**Activity**: Lines before the one containing "You are a computer-use" are not copied; that line and every one after it, through the end of the material below, are printed exactly, without pictures.
::: Supplied material :::
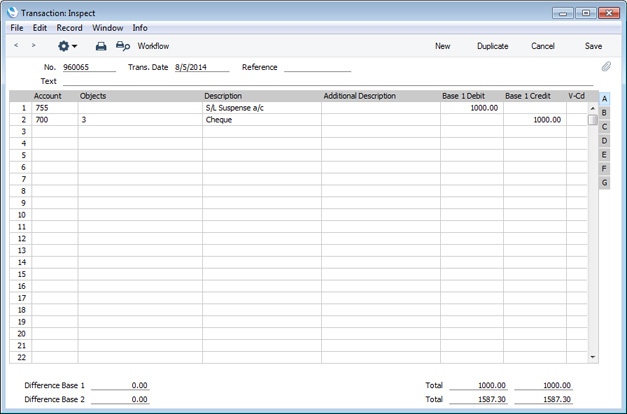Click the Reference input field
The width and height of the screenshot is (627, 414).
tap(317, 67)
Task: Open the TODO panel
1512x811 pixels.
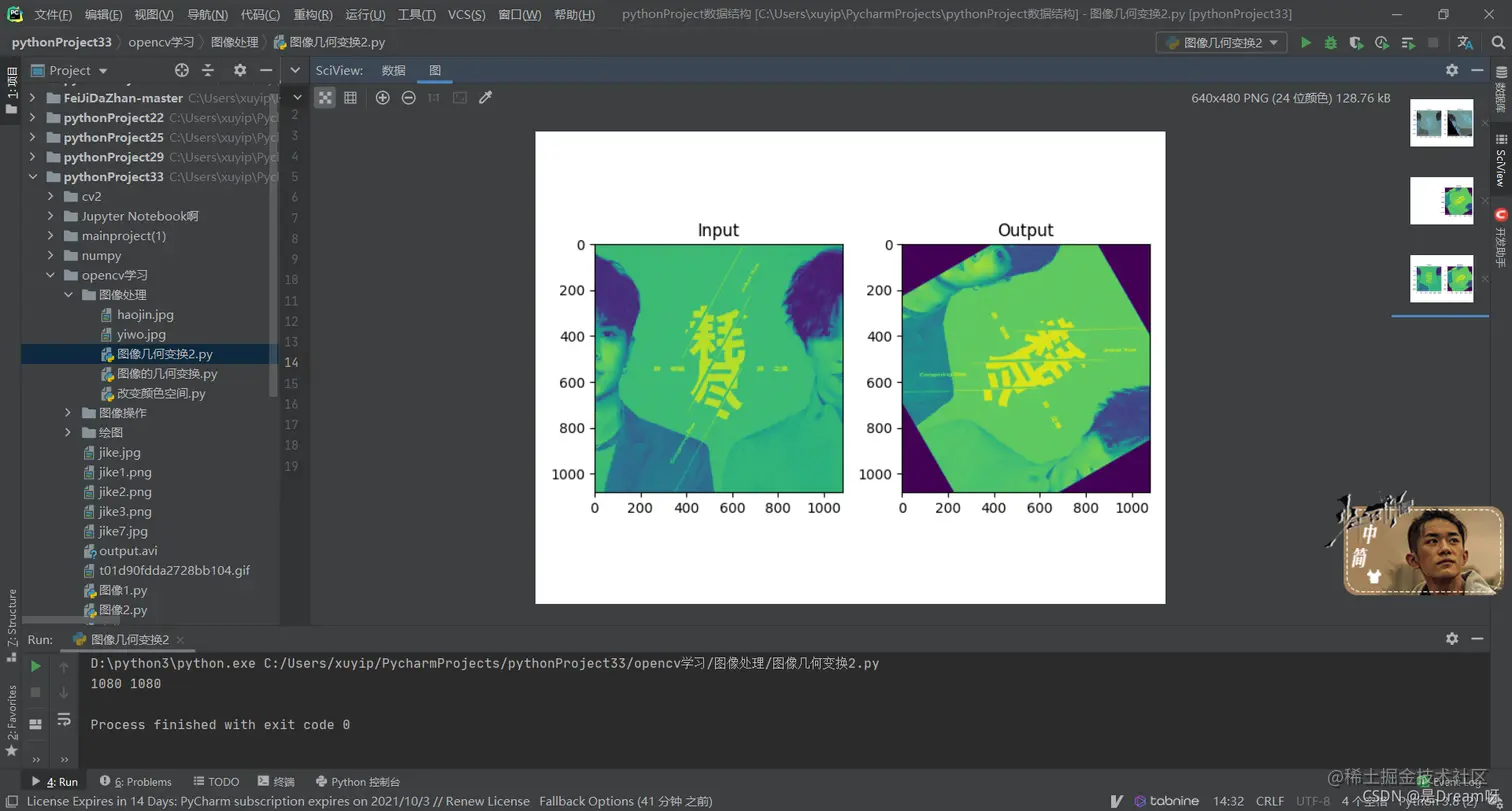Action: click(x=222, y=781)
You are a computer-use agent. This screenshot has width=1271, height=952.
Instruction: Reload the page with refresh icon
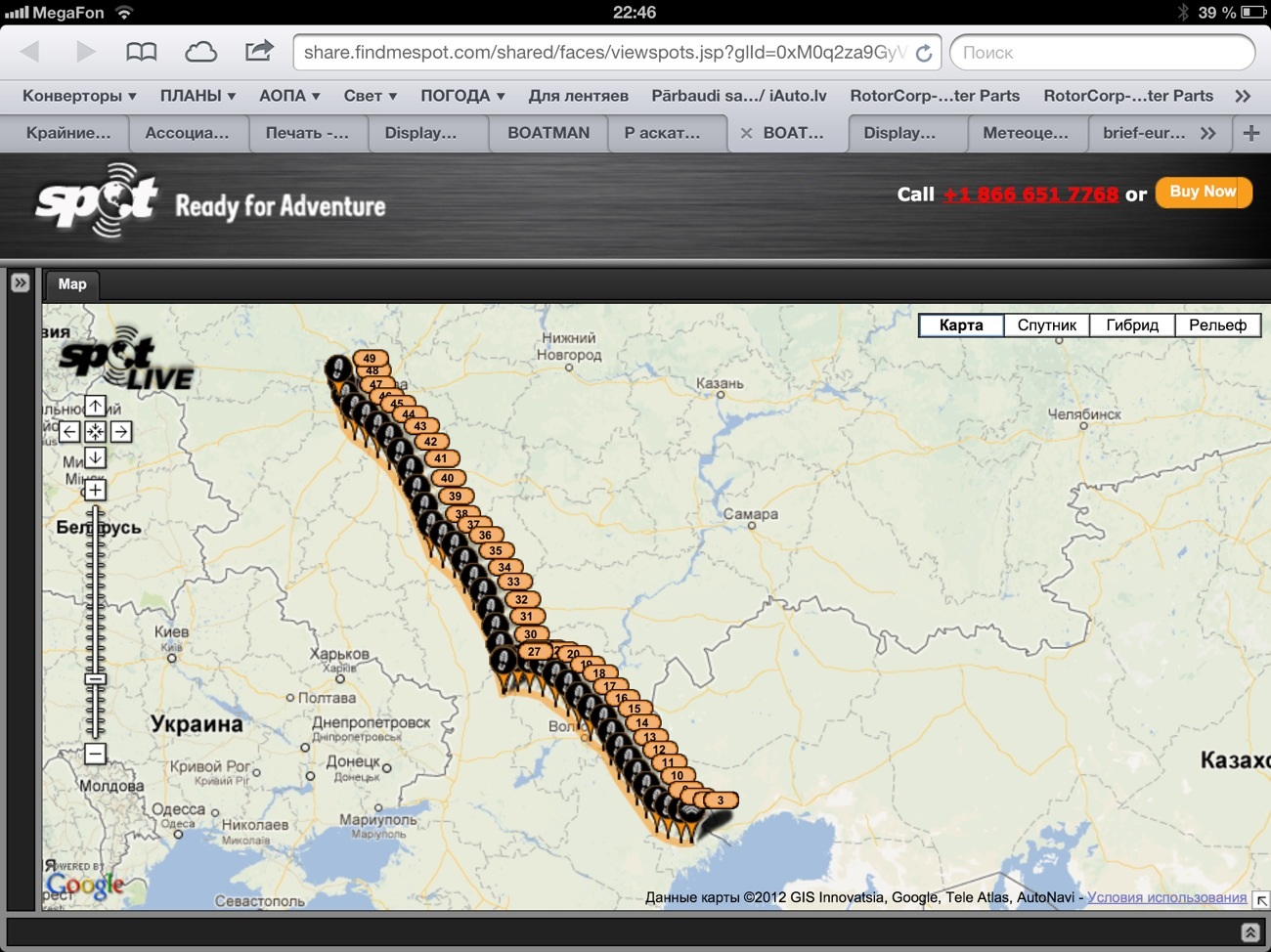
:::
**Written response**:
You are a computer-use agent. This screenshot has width=1271, height=952.
Instruction: Reload the page with refresh icon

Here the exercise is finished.